WORK TASK
Give back exactly the lines of the material below, starting with the line with "Click the 恢复(R) restore button" and going on through the line with "Click the home icon beside 首页".

DATASET EXTRACT

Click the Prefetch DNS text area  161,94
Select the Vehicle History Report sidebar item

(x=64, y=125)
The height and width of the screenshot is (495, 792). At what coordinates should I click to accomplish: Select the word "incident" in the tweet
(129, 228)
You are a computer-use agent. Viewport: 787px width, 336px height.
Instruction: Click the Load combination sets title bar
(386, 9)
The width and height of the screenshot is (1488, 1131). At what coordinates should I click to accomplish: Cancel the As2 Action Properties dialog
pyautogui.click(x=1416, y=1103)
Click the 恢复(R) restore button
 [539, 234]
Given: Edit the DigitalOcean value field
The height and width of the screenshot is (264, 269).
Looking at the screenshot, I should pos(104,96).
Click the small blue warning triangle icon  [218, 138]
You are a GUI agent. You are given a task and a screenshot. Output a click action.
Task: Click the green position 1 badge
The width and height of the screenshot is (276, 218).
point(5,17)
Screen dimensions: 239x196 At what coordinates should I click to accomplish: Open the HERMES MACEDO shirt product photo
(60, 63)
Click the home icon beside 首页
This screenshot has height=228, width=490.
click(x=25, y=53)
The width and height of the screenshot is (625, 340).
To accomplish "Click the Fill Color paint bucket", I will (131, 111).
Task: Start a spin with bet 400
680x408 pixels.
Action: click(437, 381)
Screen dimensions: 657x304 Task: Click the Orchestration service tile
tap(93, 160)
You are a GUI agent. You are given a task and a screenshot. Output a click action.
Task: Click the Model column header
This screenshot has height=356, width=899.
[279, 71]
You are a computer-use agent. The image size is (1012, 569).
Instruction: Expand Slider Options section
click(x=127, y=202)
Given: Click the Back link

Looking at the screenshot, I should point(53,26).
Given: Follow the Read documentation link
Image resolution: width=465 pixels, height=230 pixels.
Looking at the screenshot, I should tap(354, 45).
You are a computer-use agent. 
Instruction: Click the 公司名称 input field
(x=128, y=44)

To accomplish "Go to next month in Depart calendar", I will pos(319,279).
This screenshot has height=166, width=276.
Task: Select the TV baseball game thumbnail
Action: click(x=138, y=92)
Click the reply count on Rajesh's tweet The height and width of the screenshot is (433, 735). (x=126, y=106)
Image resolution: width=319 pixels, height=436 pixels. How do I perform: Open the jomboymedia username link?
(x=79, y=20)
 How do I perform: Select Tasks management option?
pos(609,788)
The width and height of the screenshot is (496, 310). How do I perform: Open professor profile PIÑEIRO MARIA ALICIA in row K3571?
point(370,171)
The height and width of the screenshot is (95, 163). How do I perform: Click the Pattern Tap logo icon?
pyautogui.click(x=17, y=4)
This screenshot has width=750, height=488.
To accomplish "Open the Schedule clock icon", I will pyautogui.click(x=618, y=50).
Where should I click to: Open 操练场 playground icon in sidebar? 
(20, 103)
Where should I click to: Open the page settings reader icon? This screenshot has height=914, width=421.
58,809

OUTPUT BELOW
Click the 恢复(R) restore button
 [539, 234]
Given: Edit the DigitalOcean value field
The height and width of the screenshot is (264, 269).
Looking at the screenshot, I should pos(104,96).
Click the small blue warning triangle icon  [218, 138]
You are a GUI agent. You are given a task and a screenshot. Output a click action.
Task: Click the green position 1 badge
The width and height of the screenshot is (276, 218).
point(5,17)
Screen dimensions: 239x196 At what coordinates should I click to accomplish: Open the HERMES MACEDO shirt product photo
(60, 63)
Click the home icon beside 首页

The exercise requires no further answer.